====== AUSZUG
# taz.de -- Pedro Páez über Krise und Kapitalismus: "Mehr Kriege zu befürchten"
       
       > Die Finanzkrise verstärkt die Ausbeutung der Armen – und das weltweit, so
       > Ecuadors Exwirtschaftsminister Pedro Páez. Der Spekulations-Kapitalismus
       > sei jedoch "nicht aufrechtzuerhalten".
       
 (IMG) Bild: Es wird die Armen treffen, überall – sagt Pedro Páez.
       
       taz: Herr Páez, wie wird sich die Finanzkrise auf unsere Zivilisation
       auswirken? 
       
       Pedro Páez: Wenn wir nicht gemeinsam handeln, wird uns dieses oligarchische
       Netzwerk von Spekulanten in mehr Kriege und mehr Spekulation verwickeln. Es
       wurde eine Situation geschaffen, wo die grundlegenden Mechanismen der
       Wirtschaft verzerrt worden sind. Dafür gibt es Beispiele noch und noch,
       etwa die Preisbildung auf internationaler Ebene. Sie korrespondiert nicht
       länger mit der Entwicklung der Produktionskosten, noch nicht einmal mit
       saisonbedingter Knappheit, weil sie Gegenstand von Spekulation geworden
       sind, einschließlich der Lebensmittel. Selbst bei reichlichen Ernten
       steigen die Preise.
       
       Sie warnen vor der Gefahr, dass die Finanzoligarchen Europa und die USA
       lateinamerikanisieren und Lateinamerika afrikanisieren. Was meinen Sie
       damit?
============
_AUFGABEN_
(a) Übersetzen Sie den Satz „Selbst bei reichlichen Ernten steigen die Preise.“ aus dem Interview mit Pedro Páez ins Englische.
(b) Schreiben Sie das Interview mit Pedro Páez über die Finanzkrise weiter und beginnen Sie nach der zuletzt gestellten Frage.
====== DATENAUSZUG
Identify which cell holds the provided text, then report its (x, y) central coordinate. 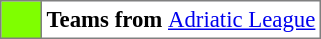
Teams from Adriatic League (180, 20)
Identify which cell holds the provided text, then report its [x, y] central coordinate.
============
_LÖSUNGEN_
(a) Even when harvests are plentiful, prices rise.

(b)
       Die afrikanischen Staaten wurden nach der Dekolonisierung durch den Abbau
       von Institutionen sowie des sozialen und demokratischen Gefüges beschädigt,
       das hat transnationalen Unternehmen die Ausbeutung nationaler Rohstoffe zu
       sehr günstigen Bedingungen ermöglicht. Dazu gehören niedrige Löhne, kaum
       Steuern und wenig Umweltschutzauflagen. Politik dieser Art versuchen sie
       jetzt auch in ihren eigenen Ländern umzusetzen. Anstelle der früheren
       Teilung zwischen Metropolen und Kolonien kolonisieren sie jetzt in ihren
       eigenen Ländern.
       
       Wie wirkt sich das aus?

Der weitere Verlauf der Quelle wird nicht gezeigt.